Tumor suppressor genes

Tumor suppressor genes code for proteins that inhibit tumor growth. When mutated, they become inactive and tumor growth is allowed. Phosphatase and tensin homolog (PTEN) is a tumor suppressor gene encoding a phospholipid phosphatase, which acts to maintain G1 arrest and enable apoptosis, antagonizing the P13K/AKT pathway. Inactivation of PTEN tumor suppressor gene is the most common genetic defect in type I EmCa. PTEN mutations are found in endometrial hyperplasia suggesting that it is an early event in carcinogenesis and is involved in the early phases of endometrial tumorigenesis [95, 96]. Discrete premalignant phase of EmCa precedes the inactivation of PTEN in up to 83% of endometrial abnormalities. PTEN inactivation may be caused by mutations, deletions or promoter hypermethylation, and decreased PTEN activity causes increased cell proliferation, cell survival and angiogenesis [92].

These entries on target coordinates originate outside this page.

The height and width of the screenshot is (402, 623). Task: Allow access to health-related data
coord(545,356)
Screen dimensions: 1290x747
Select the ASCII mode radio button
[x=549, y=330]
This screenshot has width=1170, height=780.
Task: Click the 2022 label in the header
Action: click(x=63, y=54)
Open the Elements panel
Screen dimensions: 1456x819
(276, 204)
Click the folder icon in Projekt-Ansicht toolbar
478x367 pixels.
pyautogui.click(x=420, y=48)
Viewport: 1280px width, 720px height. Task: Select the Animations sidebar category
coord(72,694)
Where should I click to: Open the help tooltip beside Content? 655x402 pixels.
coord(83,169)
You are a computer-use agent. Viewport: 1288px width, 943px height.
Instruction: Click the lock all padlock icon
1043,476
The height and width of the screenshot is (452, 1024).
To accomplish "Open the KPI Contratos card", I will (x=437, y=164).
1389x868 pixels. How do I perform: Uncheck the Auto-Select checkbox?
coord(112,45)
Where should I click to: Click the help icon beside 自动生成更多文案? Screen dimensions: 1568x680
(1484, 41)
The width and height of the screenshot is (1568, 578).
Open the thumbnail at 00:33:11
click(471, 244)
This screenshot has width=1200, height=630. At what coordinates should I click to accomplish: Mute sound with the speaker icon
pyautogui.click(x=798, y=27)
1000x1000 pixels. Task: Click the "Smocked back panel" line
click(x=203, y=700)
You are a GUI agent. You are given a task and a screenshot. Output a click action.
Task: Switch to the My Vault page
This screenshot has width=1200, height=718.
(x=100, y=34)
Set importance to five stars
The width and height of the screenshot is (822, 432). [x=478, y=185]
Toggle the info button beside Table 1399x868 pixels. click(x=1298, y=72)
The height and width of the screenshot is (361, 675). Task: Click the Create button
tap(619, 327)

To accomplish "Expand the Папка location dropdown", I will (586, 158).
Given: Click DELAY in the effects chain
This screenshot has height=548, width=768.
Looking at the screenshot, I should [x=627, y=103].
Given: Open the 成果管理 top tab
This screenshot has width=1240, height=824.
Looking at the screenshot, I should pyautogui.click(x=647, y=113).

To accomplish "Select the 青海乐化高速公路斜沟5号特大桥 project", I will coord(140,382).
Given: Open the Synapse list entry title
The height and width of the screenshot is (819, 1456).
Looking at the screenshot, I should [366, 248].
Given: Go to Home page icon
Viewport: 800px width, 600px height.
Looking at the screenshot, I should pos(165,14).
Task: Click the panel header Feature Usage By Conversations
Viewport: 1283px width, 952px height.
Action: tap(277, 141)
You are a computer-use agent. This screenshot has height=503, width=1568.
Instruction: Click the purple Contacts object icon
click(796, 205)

The serine/threonine kinase Akt (protein kinase B), a major downstream effector of PI-3K and PTEN, is very frequent activated. This occurs in human cancers not only by inactivation of PTEN but also through activation of Ras (a small GTPase family of kinases), PI3K and growth factor receptors [95, 97]. The deficiency of Akt1 has been shown to reduce the development of tumors in endometrium induced by PTEN inactivation in mouse models [98]. Thus, inhibition or ablation of Akt activity could be an approach of prognostic value [99].

The p53 gene regulates cell cycle, apoptosis and differentiation [95]. It can initiate cell cycle arrest as a response to DNA damage, by increasing the cyclin-dependent kinase inhibitor p21. p53 mutations have been found in 10%–20% of endometrial carcinomas [97, 98]. However, p53 protein overexpression is more frequent in serous papillary (type II) than endometrioid tumors (type I) [99] and has been associated with higher FIGO stage. Furthermore, overexpression of p53 (detected by IHC) is associated in several retrospective studies with an unfavorable prognosis of EmCa [100, 101].

Additionally, the inactivation of the p21 gene, a downstream effector in the p53 pathway of cell growth control, may potentially lead to EmCa progression. Low expression of p21 protein has been associated with significantly decreased survival of EmCa patients, including those without p53 alterations [102].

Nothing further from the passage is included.